Kadri centre of attention in Toronto

Nazem Kadri tries the wrap around on Dallas Stars' Kari Lehtonen while getting tied up by Nicklas...

Nazem Kadri tries the wrap around on Dallas Stars' Kari Lehtonen while getting tied up by Nicklas Grossman. (Dave Abel/QMI AGENCY)

ROB LONGLEY, QMI Agency

, Last Updated: 7:27 PM ET

TORONTO - With a parade of prominent recent NHL draft picks set to tour the town this week, the Leafs are putting the closest thing they have to one front and centre.

Rookie Nazem Kadri will get his first shot as the team’s main man in the middle as Toronto coach Ron Wilson looks to shake the dormant offence out of its recent doldrums.

Kadri, who has played all seven games since being promoted from the AHL Marlies on the wing, is expected centre a unit that features the team’s two leading goal scorers — Phil Kessel and Clarke MacArthur — when the Tampa Bay Lightning visit the Air Canada Centre Tuesday night

On a team that has scored just once in its past two games and has been shut out five times in its first 22 games, it’s hard to question any move right now.

“He seems to have played fine at the wing,” Wilson said following Monday’s practice at the MasterCard Centre. “Now the challenge is can he be creative offensively without being a real detriment defensively. I think he understands that.”

Kadri lacked both offence and defence during his poor training camp that left management no choice but to send him to the Marlies to start the season. Since he got the call to the Leafs on Nov. 20 however, Kadri hasn’t looked out of place. He has yet to score a goal, but has had four assists and has been a regular on the power play.

Though he was centre during much of his junior career, when he was first recalled Wilson suggested that Kadri was destined for a long stint on the wing as he worked to pick up his defensive responsibilities.

The fact that he has paired with Kessel and MacArthur shows that Wilson believes the London, Ont., native is at least ready for a shot at leading a legitimate first line for the struggling club.

“I guess I’m the permanent centre on the line, but nothing really changes,” Kadri said after a practice in which he was one of the last Leafs players to leave the ice. “I was a natural centre growing up so I know what to do. I’ve still got a lot to learn and I know that, but this is a step forward for sure.

“I know with (Kessel), he kind of likes to move around a bit so I will use that to my advantage. We will both take our ice so we can both attack with speed.”

Nothing is carved in stone, of course, as Wilson is never shy about shuffling. In fact, Kadri spent most of the third period in Saturday’s 3-0 loss at centre, his first extended stint at the position this season.

It may seem like Kadri is being rushed along, but what choice do the Leafs have given the regression of Tyler Bozak? And Kadri has probably been the most creative Toronto player over the past handful of games.

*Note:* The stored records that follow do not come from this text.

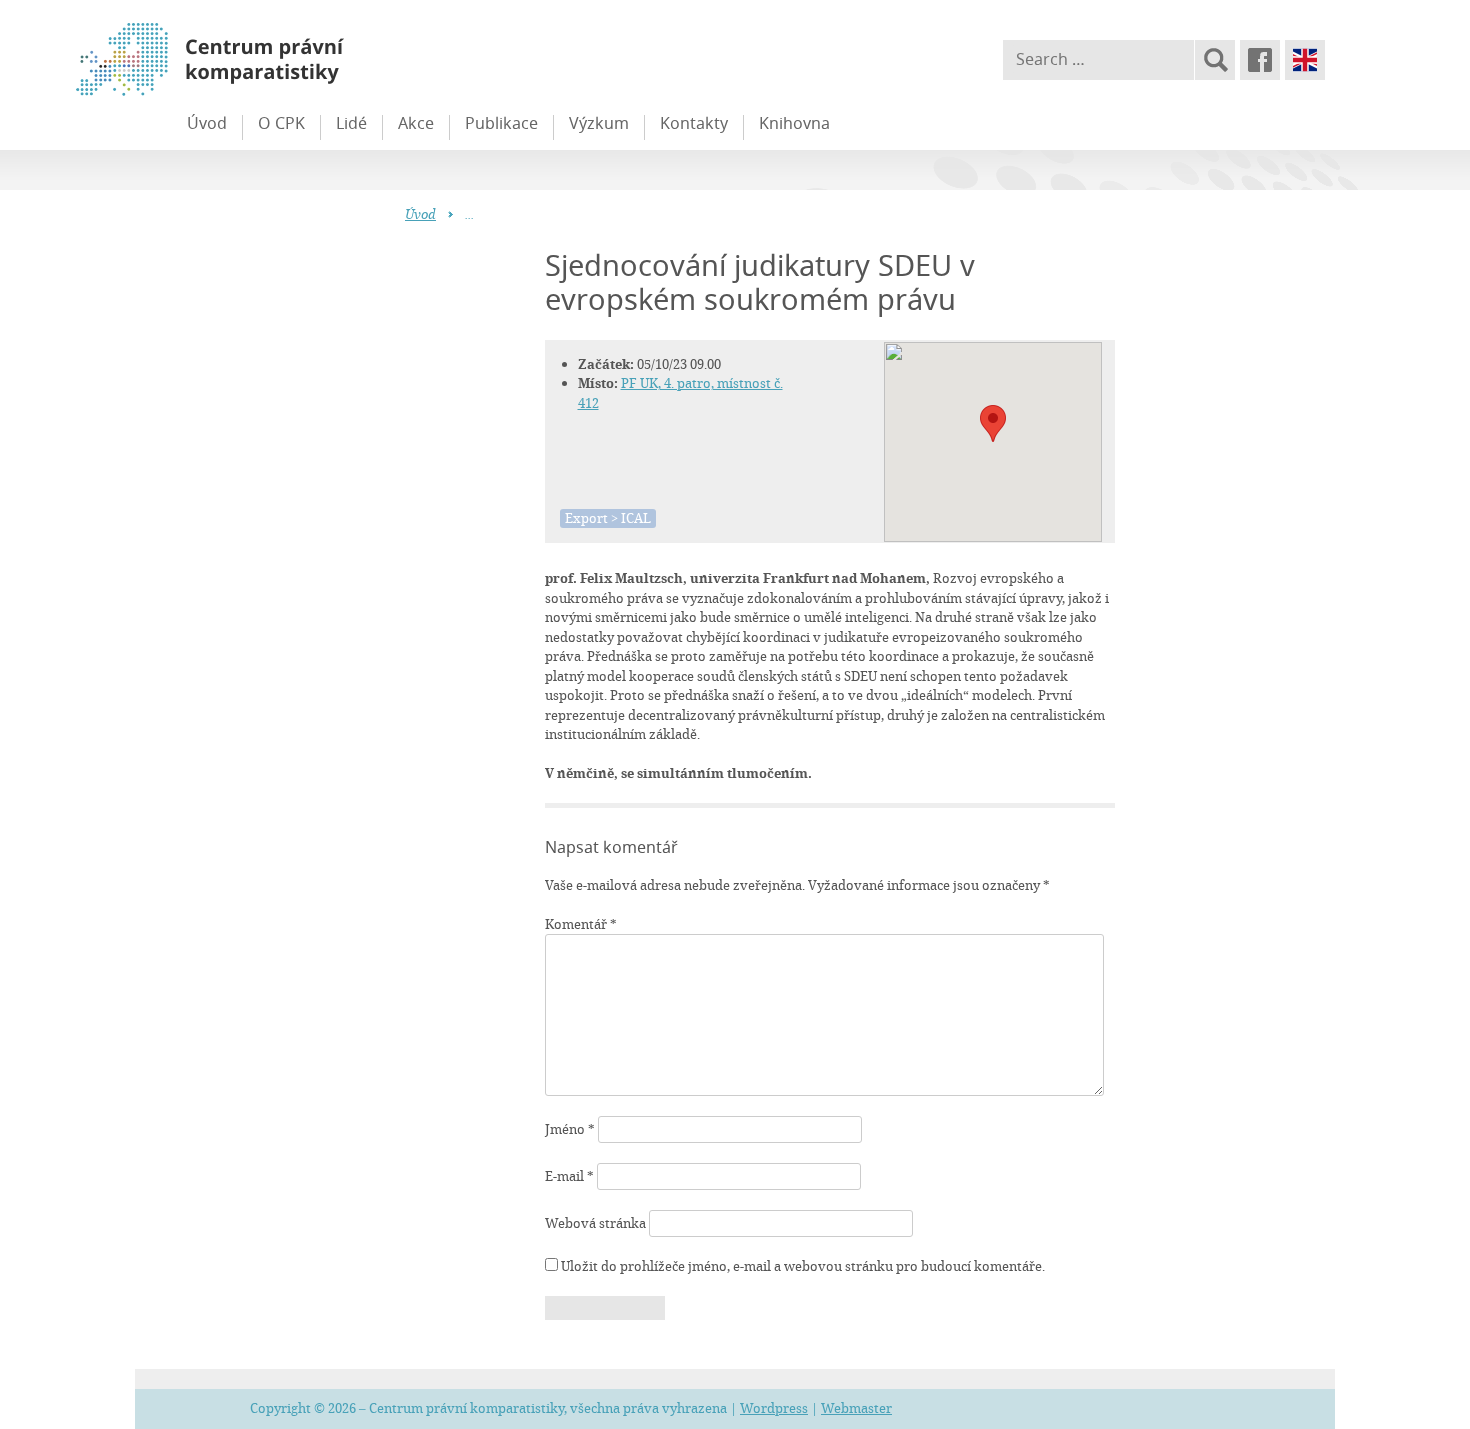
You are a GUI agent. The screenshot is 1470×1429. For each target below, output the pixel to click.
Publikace (501, 123)
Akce (416, 123)
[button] (993, 423)
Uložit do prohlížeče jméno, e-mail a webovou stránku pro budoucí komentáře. (803, 1266)
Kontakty (694, 123)
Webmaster (856, 1408)
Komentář (581, 924)
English (1305, 60)
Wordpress (774, 1408)
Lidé (351, 123)
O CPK (281, 123)
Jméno (570, 1129)
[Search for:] (1098, 60)
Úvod (207, 123)
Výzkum (599, 123)
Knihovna (794, 123)
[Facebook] (1260, 60)
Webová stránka (595, 1223)
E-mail (569, 1176)
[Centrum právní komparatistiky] (265, 60)
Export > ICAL (608, 518)
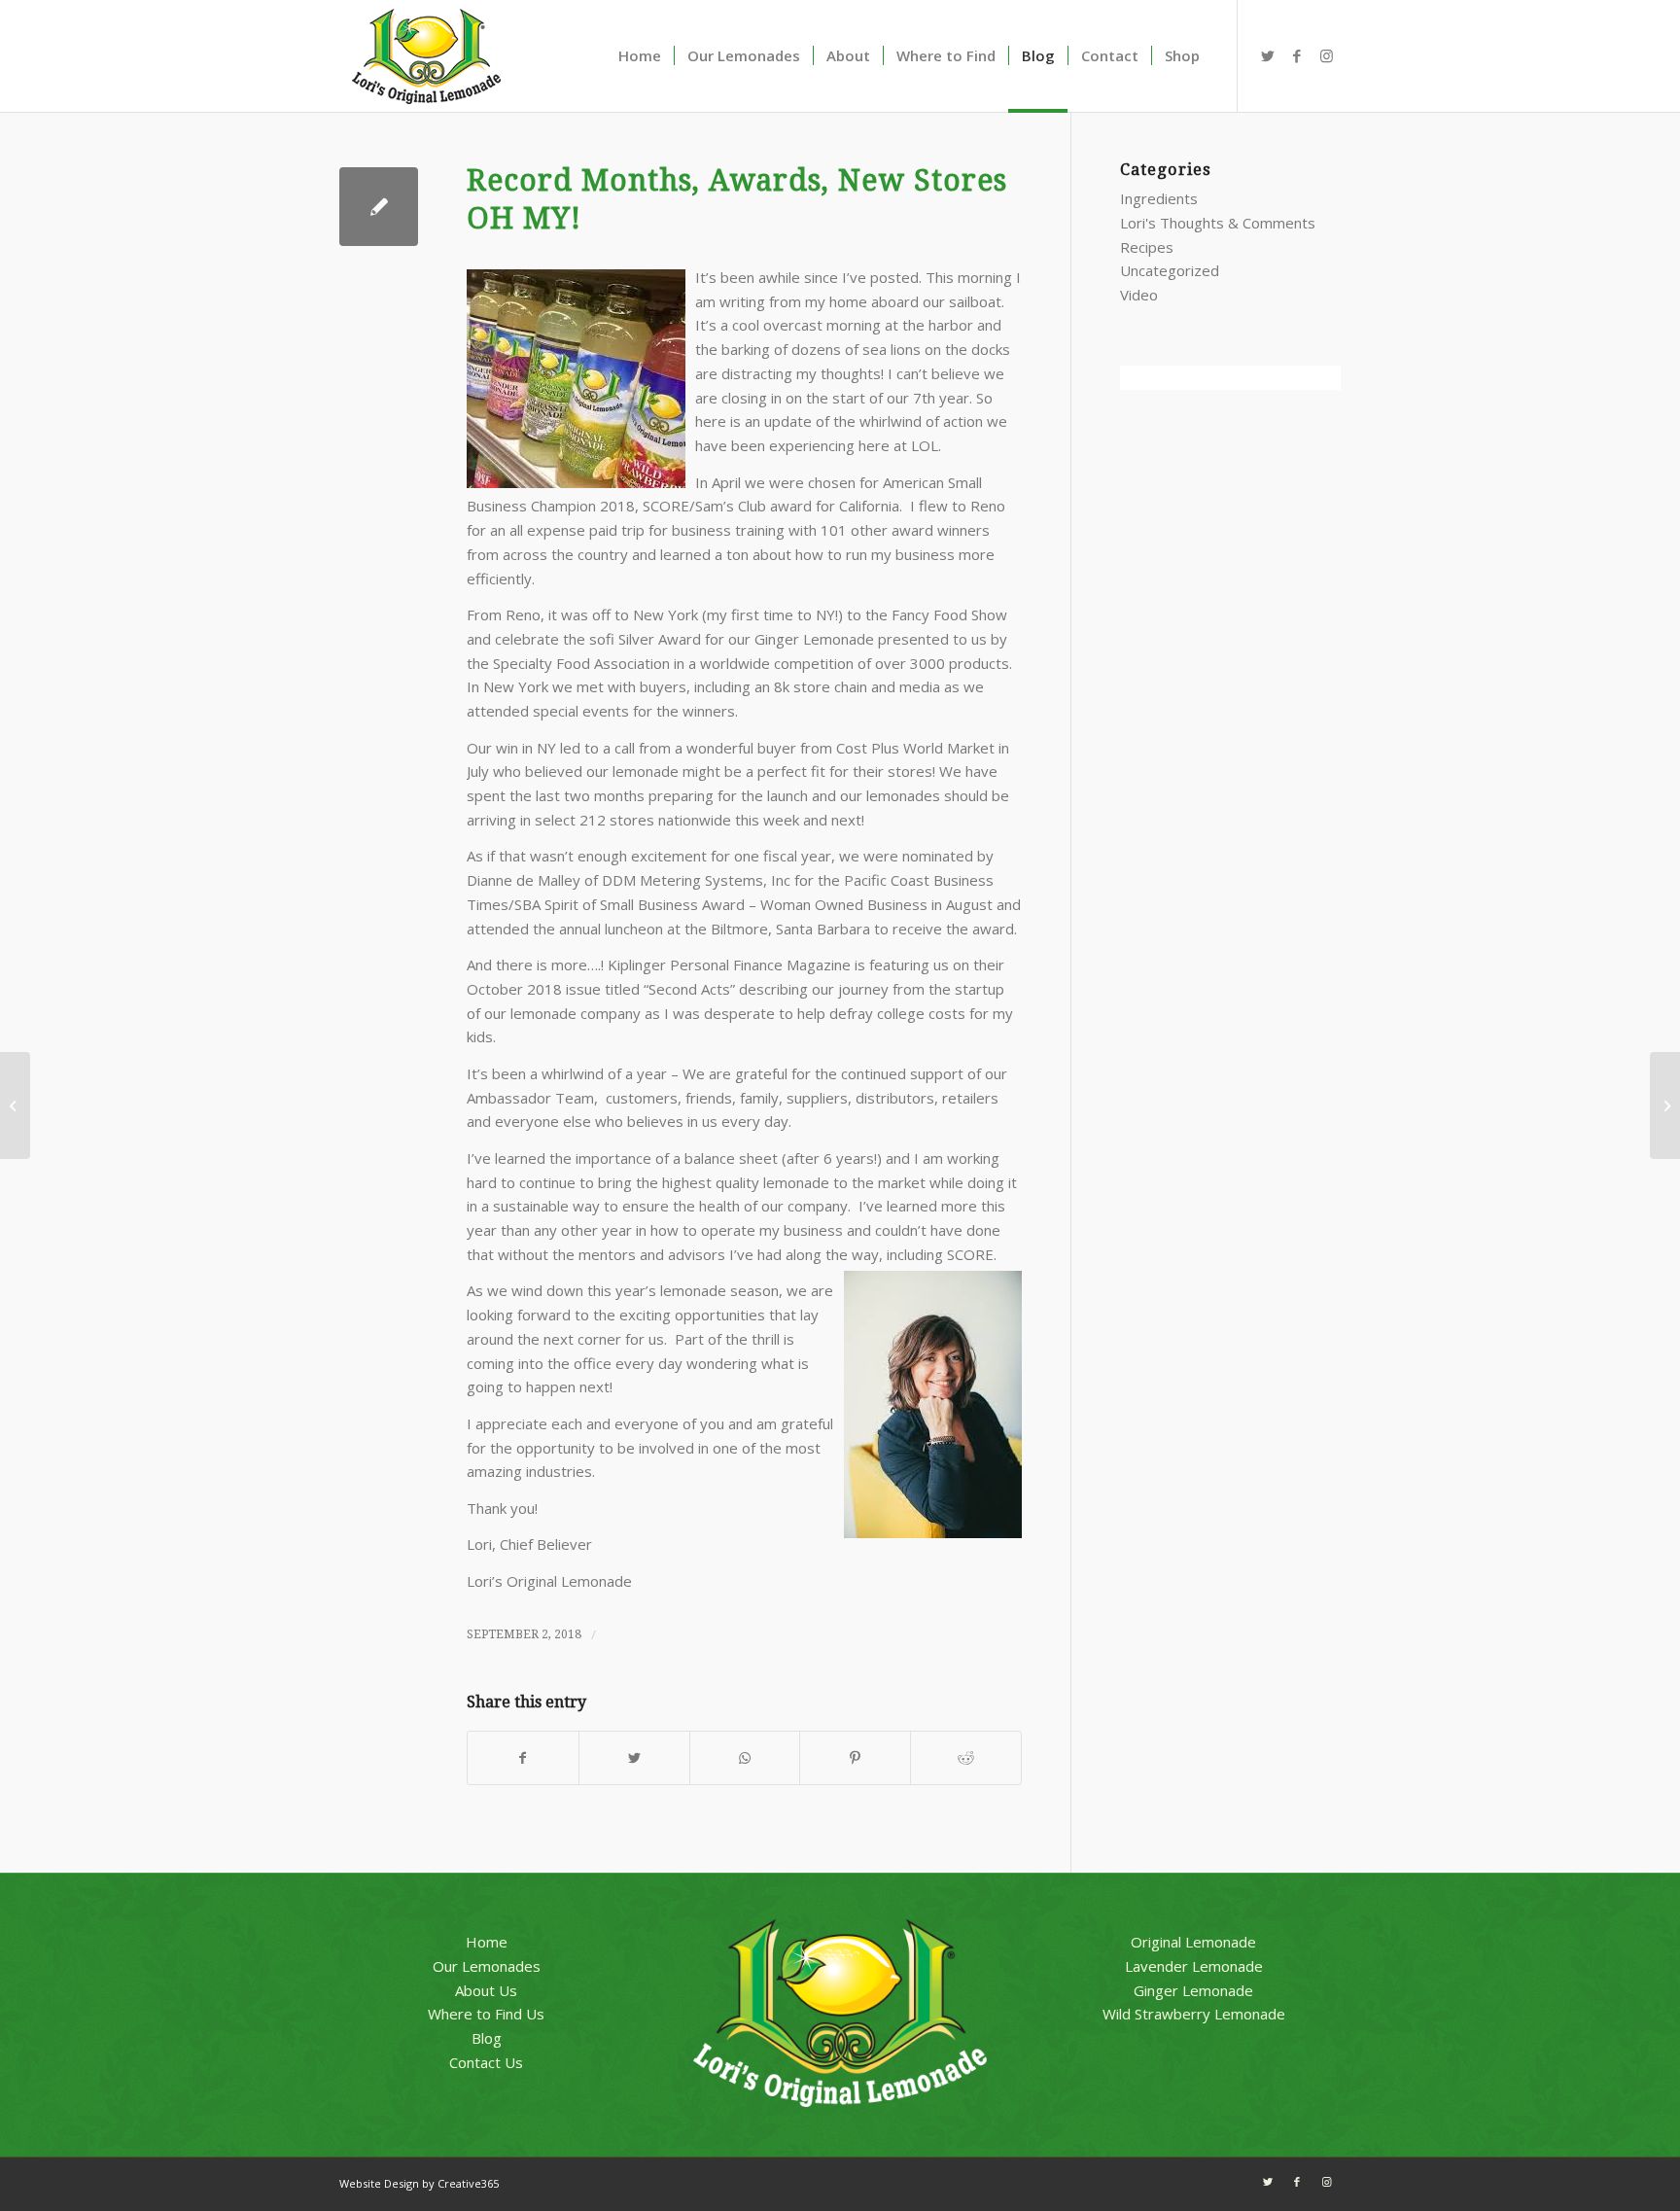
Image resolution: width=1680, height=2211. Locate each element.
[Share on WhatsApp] (745, 1758)
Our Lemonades (487, 1966)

The latest line re-tooling comes as the Leafs embark on an intriguing three-game home stand that will see a steady stream of top draft picks face a team that didn’t have a first-rounder last season.

It starts Tuesday with Tampa Bay and NHL leading scorer Steven Stamkos (first overall, class of 2008) followed by Thursday’s date with the Oilers and last year’s first overall pick, Taylor Hall.

Should the Leafs lose both of those, imagine the carnival around Saturday’s date with the Bruins when Tyler Seguin makes his first visit to the Air Canada Centre. Is there still need to remind anyone how the Leafs got that pick?

“I think everyone is frustrated but you can only say so many things in the dressing room,” Leafs defenceman Luke Schenn said of the growing storm around the team. “We probably don’t have the most skilled team in the league, but we could definitely be the hardest working.

“Everyone needs to take it upon themselves to be better on the ice. That just has to come from within.”